__PROBLEM TO SOLVE__
Every entry should be given again exactly, with nothing dropped.

━━━ EXERCISE MATERIAL

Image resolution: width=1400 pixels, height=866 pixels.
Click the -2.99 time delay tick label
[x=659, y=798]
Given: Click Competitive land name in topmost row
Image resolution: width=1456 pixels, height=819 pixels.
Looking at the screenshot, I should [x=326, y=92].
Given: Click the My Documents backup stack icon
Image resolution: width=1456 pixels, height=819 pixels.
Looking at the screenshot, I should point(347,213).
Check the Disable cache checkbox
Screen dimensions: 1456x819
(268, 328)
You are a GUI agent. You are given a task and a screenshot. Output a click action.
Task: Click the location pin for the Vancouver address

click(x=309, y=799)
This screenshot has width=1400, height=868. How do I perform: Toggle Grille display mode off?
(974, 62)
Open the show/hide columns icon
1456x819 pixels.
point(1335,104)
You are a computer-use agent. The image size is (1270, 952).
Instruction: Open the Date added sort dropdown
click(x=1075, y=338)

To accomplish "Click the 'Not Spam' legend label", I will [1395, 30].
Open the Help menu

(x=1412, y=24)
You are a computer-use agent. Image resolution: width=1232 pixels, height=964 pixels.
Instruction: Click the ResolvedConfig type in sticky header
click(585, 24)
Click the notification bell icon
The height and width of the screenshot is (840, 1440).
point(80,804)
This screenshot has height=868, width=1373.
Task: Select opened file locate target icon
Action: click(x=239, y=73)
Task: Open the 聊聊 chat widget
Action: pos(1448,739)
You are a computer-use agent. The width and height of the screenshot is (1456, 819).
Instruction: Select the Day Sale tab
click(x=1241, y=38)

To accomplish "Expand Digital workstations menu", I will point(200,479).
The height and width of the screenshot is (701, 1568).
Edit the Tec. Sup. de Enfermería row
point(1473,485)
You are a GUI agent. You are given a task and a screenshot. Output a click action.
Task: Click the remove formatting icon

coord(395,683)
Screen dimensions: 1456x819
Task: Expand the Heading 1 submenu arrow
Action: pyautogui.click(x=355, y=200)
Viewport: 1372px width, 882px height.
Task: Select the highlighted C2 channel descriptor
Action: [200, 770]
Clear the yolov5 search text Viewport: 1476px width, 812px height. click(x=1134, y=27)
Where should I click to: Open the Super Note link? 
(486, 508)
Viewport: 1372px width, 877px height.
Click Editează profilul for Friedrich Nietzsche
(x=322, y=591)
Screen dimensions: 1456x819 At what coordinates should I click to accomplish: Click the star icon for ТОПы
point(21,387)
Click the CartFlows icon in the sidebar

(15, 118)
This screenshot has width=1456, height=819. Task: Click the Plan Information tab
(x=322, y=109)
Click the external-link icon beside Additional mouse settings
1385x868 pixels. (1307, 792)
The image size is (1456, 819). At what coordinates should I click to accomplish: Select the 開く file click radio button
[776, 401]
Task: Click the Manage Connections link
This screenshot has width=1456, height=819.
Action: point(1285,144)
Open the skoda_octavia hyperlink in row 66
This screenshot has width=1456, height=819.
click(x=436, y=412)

━━━━━━

__PROBLEM SOLUTION__
Image resolution: width=1400 pixels, height=866 pixels.
Click the -2.99 time delay tick label
[x=659, y=798]
Given: Click Competitive land name in topmost row
Image resolution: width=1456 pixels, height=819 pixels.
Looking at the screenshot, I should [x=326, y=92].
Given: Click the My Documents backup stack icon
Image resolution: width=1456 pixels, height=819 pixels.
Looking at the screenshot, I should point(347,213).
Check the Disable cache checkbox
Screen dimensions: 1456x819
(268, 328)
You are a GUI agent. You are given a task and a screenshot. Output a click action.
Task: Click the location pin for the Vancouver address

click(x=309, y=799)
This screenshot has width=1400, height=868. How do I perform: Toggle Grille display mode off?
(974, 62)
Open the show/hide columns icon
1456x819 pixels.
point(1335,104)
You are a computer-use agent. The image size is (1270, 952).
Instruction: Open the Date added sort dropdown
click(x=1075, y=338)

To accomplish "Click the 'Not Spam' legend label", I will [1395, 30].
Open the Help menu

(x=1412, y=24)
You are a computer-use agent. Image resolution: width=1232 pixels, height=964 pixels.
Instruction: Click the ResolvedConfig type in sticky header
click(585, 24)
Click the notification bell icon
The height and width of the screenshot is (840, 1440).
point(80,804)
This screenshot has height=868, width=1373.
Task: Select opened file locate target icon
Action: click(x=239, y=73)
Task: Open the 聊聊 chat widget
Action: pos(1448,739)
You are a computer-use agent. The width and height of the screenshot is (1456, 819).
Instruction: Select the Day Sale tab
click(x=1241, y=38)

To accomplish "Expand Digital workstations menu", I will point(200,479).
The height and width of the screenshot is (701, 1568).
Edit the Tec. Sup. de Enfermería row
point(1473,485)
You are a GUI agent. You are given a task and a screenshot. Output a click action.
Task: Click the remove formatting icon

coord(395,683)
Screen dimensions: 1456x819
Task: Expand the Heading 1 submenu arrow
Action: pyautogui.click(x=355, y=200)
Viewport: 1372px width, 882px height.
Task: Select the highlighted C2 channel descriptor
Action: [200, 770]
Clear the yolov5 search text Viewport: 1476px width, 812px height. click(x=1134, y=27)
Where should I click to: Open the Super Note link? 
(486, 508)
Viewport: 1372px width, 877px height.
Click Editează profilul for Friedrich Nietzsche
(x=322, y=591)
Screen dimensions: 1456x819 At what coordinates should I click to accomplish: Click the star icon for ТОПы
point(21,387)
Click the CartFlows icon in the sidebar

(15, 118)
This screenshot has width=1456, height=819. Task: Click the Plan Information tab
(x=322, y=109)
Click the external-link icon beside Additional mouse settings
1385x868 pixels. (1307, 792)
The image size is (1456, 819). At what coordinates should I click to accomplish: Select the 開く file click radio button
[776, 401]
Task: Click the Manage Connections link
This screenshot has width=1456, height=819.
Action: point(1285,144)
Open the skoda_octavia hyperlink in row 66
This screenshot has width=1456, height=819.
click(x=436, y=412)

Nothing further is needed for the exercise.